I suspect that cereal companies included this disclaimer for legal reasons. But there was an important message in it for parents. The point of breakfast isn’t cereal, or even marshmallows—it’s nutrition. We feed our children breakfast to ensure they get the nutrition they need— and that takes more than just cereal.
Continuing education (CE) is a bit like cereal—the point isn’t simply to rack up hours, but to ensure that we, as actuaries, are competent at what we do. CE is neither an end in itself, nor all that we need. CE doesn’t exist in a vacuum; just as cereal is only one part of a complete breakfast, our CE requirements are only one element in ensuring the competence of actuaries.
What else do I need to be a competent and responsible working actuary? A basic actuarial education is necessary to ensure that I’m familiar with the fundamental tools and techniques that are relevant to my practice area. Work experience, to ensure that I have a reasonable level of practical competence.

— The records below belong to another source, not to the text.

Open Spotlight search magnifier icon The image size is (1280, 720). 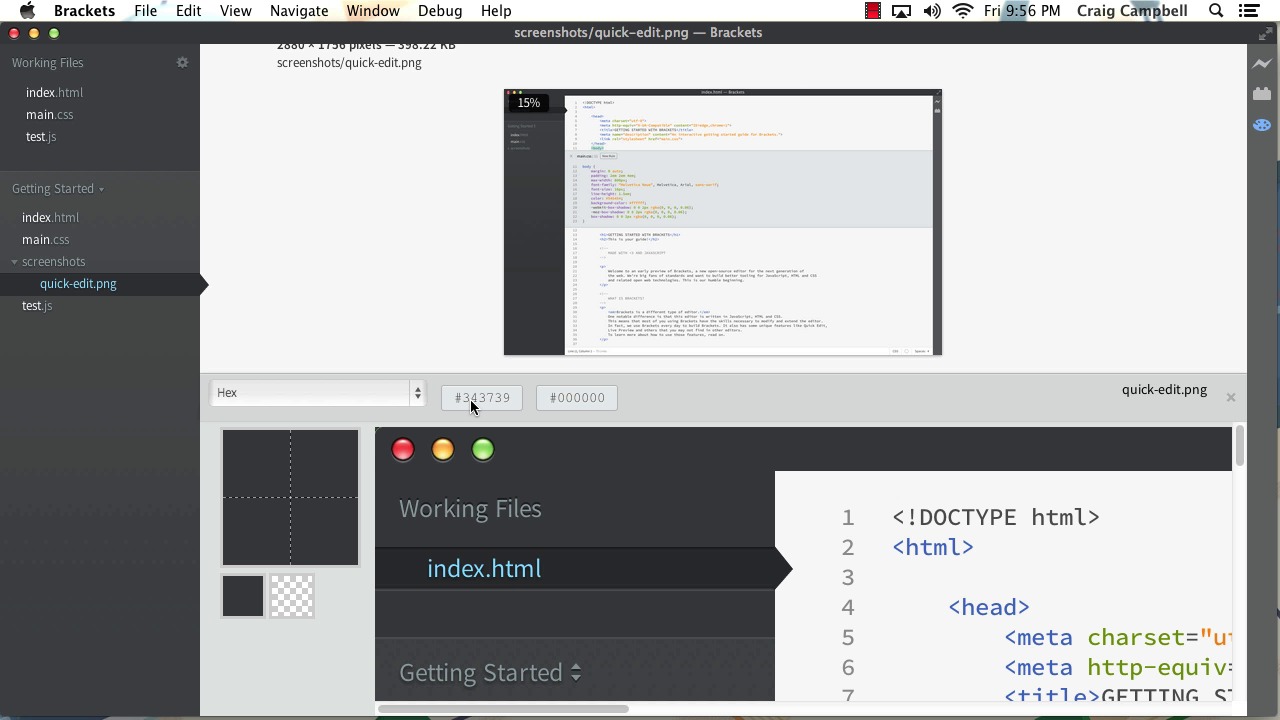coord(1216,11)
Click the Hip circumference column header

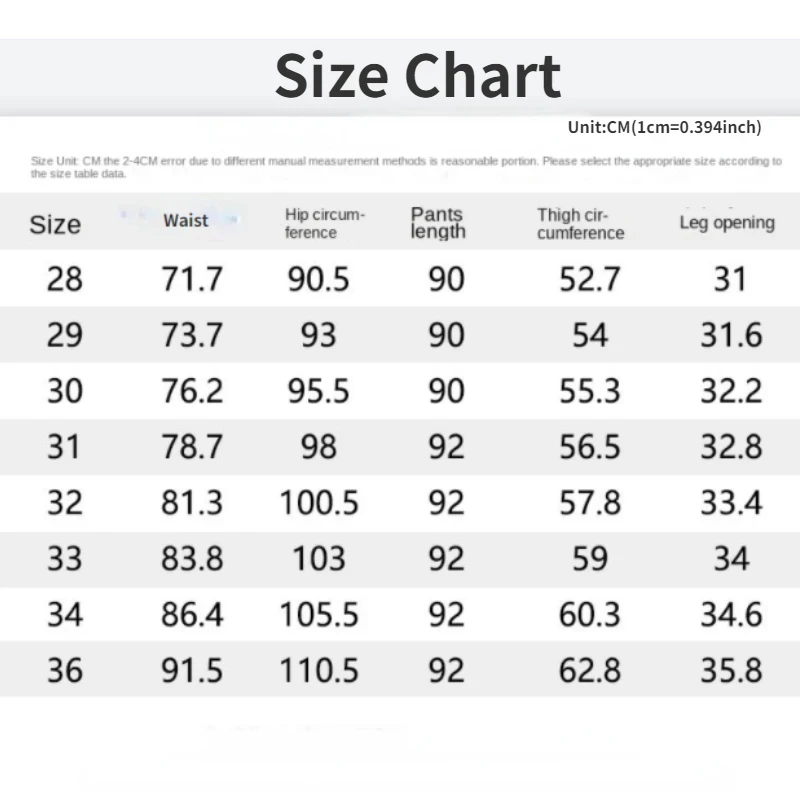[324, 223]
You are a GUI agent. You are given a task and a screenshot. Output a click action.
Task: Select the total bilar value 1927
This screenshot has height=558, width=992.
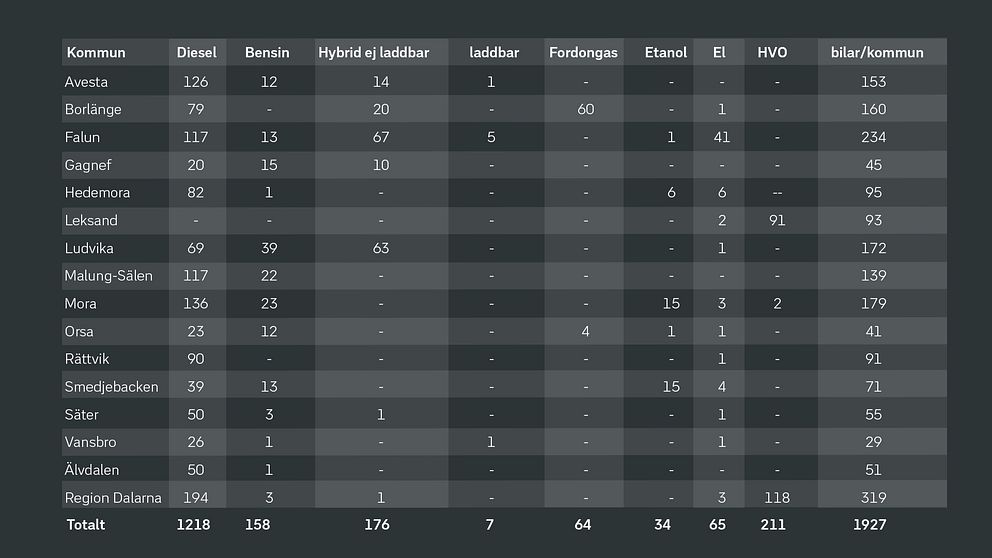[870, 524]
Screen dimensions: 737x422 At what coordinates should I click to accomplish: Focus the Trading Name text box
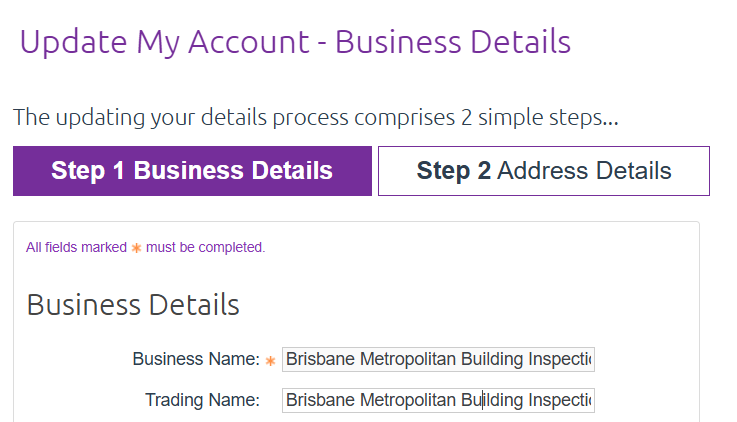438,400
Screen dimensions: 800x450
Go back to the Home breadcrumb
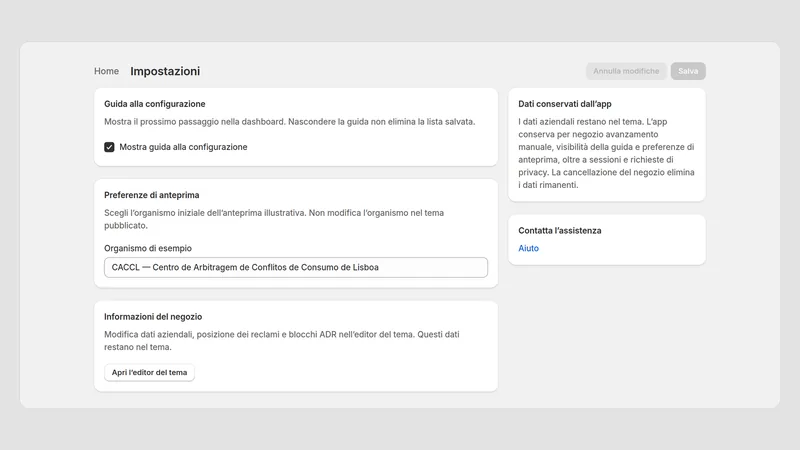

I must also be familiar with the laws, regulations, and standards of practice that apply in my specific area of practice. These aren’t arbitrary requirements; they are common-sense necessities. They are also the essential elements covered by the Qualification Standards for Actuaries Issuing Statements of Actuarial Opinion in the United States (the U.S. Qualification Standards, or USQS). The goal of these standards is to ensure that actuaries practicing in the United States are fully competent to perform the specific work that they are actually engaged in.
Continuing education can’t replace basic actuarial education or work experience, but it does play a vital role in supplementing them. Our CE requirements are intended to ensure that a practicing actuary’s knowledge remains current and relevant. Understanding the purpose and context for continuing education can help us make wise choices. Have important new tools and techniques been introduced since I completed my exams? Are there aspects of my practice area where my personal experience is weak? Have there been changes in the laws, regulations, or standards of practice that are relevant to my work? By recognizing the realworld rationale behind the qualification standards and making judicious use of continuing education to fill any emerging gaps in our knowledge or experience, we can maintain our ability to provide high-quality actuarial services in a rapidly changing world.
There is some value in making cereal flavorful and fun—it encourages children to eat. CE can be delivered in a variety of ways. Different approaches may work better for different people, and just as with cereal, new “flavors” of CE are continually being developed. But whether I attend a webinar or complete an online training module, the goal is the same—to ensure my continued competence. The Code of Professional Conduct requires that we do actuarial work only when we’re qualified to do so on the basis of “basic education and continuing education and experience” and only when we meet applicable qualification standards.
Almost everyone needs breakfast, and the same is true of continuing education. The U.S. Qualification Standards recognize that “qualification” isn’t a free-floating concept—I am qualified (or not qualified) with respect to a specific set of actuarial services or area of practice. Because the goal of the standards is to ensure that the public can rely on the work done by actuaries, the standards are written to focus on the final results that we present. The technical term “Statement of Actuarial Opinion” (SAO) is used for this; some might misunderstand this term to be limited to a formal statement filed with a regulator—nothing could be further from the truth. A simple rule of thumb is that if I perform work that someone else relies on because I am an actuary, then the qualifications standards likely apply—because for them to rely on my work, I have to communicate the results (give an opinion) in some fashion. Some of us have retired, or are no longer working as actuaries— but for the rest of us, staying current is a necessity. (For additional information on this subject, see my piece in the September-October issue of Contingencies magazine.)
I still eat cereal, but it’s no longer all about the marshmallows— I have a more mature appreciation for the importance of nutrition. Continuing education is a part of my life, and I track my hours— but I no longer think of it as a matter of accumulating an arbitrary number of hours. Over the years I’ve developed a more mature appreciation for the need to maintain my professional competence. CE—it’s part of a complete framework for ensuring professional competence.